Stored data entries
******

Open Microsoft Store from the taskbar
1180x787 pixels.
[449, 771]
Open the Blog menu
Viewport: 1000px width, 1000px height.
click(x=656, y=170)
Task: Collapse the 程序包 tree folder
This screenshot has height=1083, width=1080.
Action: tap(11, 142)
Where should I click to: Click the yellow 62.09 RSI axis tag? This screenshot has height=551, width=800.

******

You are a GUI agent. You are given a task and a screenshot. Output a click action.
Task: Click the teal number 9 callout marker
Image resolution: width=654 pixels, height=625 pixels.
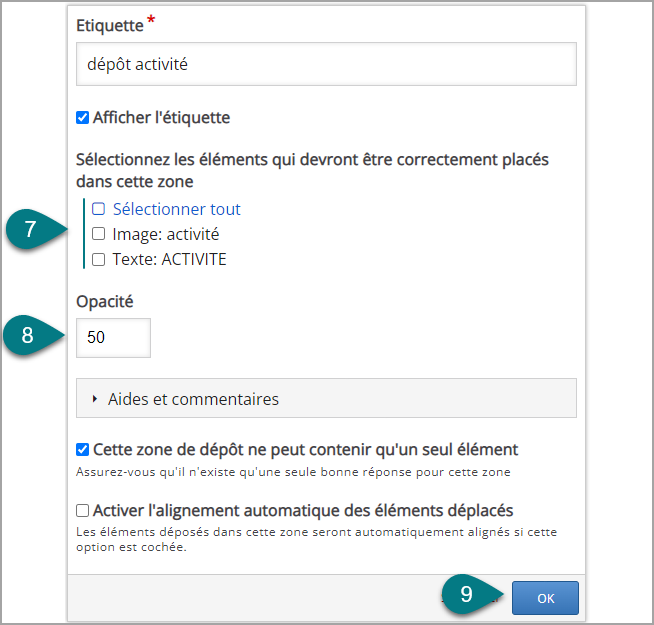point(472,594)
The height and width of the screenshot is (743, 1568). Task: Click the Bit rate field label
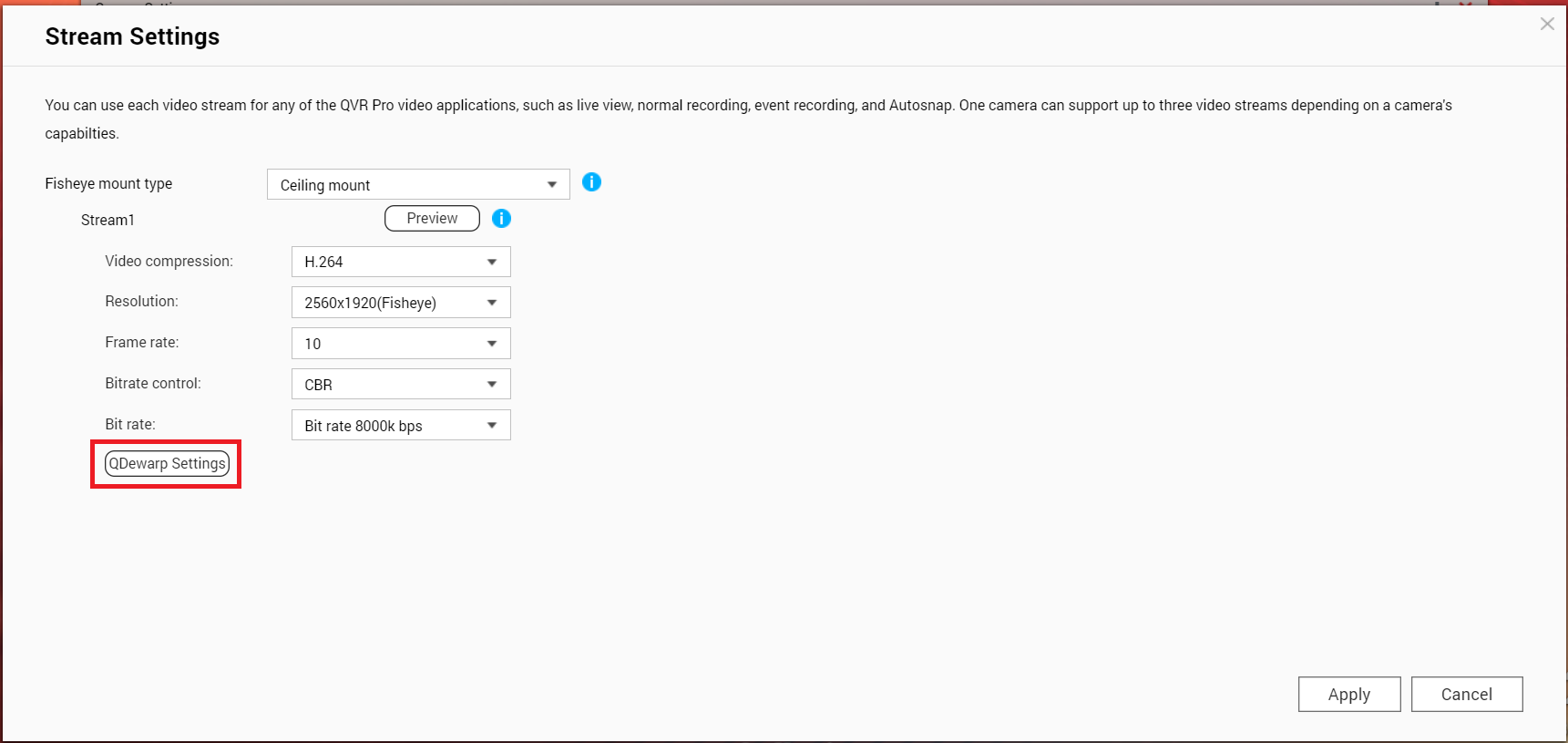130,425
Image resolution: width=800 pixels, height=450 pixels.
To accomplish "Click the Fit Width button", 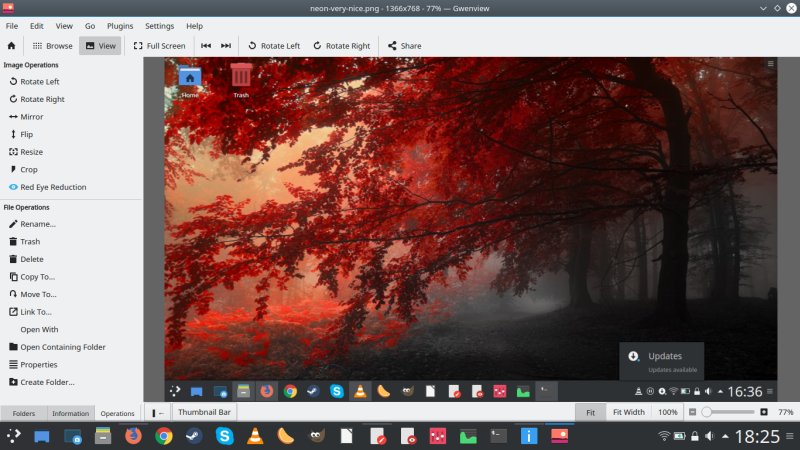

******

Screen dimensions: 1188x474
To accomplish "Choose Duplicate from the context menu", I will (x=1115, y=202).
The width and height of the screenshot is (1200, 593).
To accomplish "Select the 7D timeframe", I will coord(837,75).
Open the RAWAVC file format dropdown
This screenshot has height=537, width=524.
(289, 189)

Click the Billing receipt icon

******

Exercise instructions
In the entries above, one line contains "Open Microsoft Store from the taskbar" and another contains "Where should I". Reproduce exactly those two lines and the lines between them, nothing else.

Your solution
Open Microsoft Store from the taskbar
1180x787 pixels.
[449, 771]
Open the Blog menu
Viewport: 1000px width, 1000px height.
click(x=656, y=170)
Task: Collapse the 程序包 tree folder
This screenshot has height=1083, width=1080.
Action: tap(11, 142)
Where should I click to: Click the yellow 62.09 RSI axis tag? This screenshot has height=551, width=800.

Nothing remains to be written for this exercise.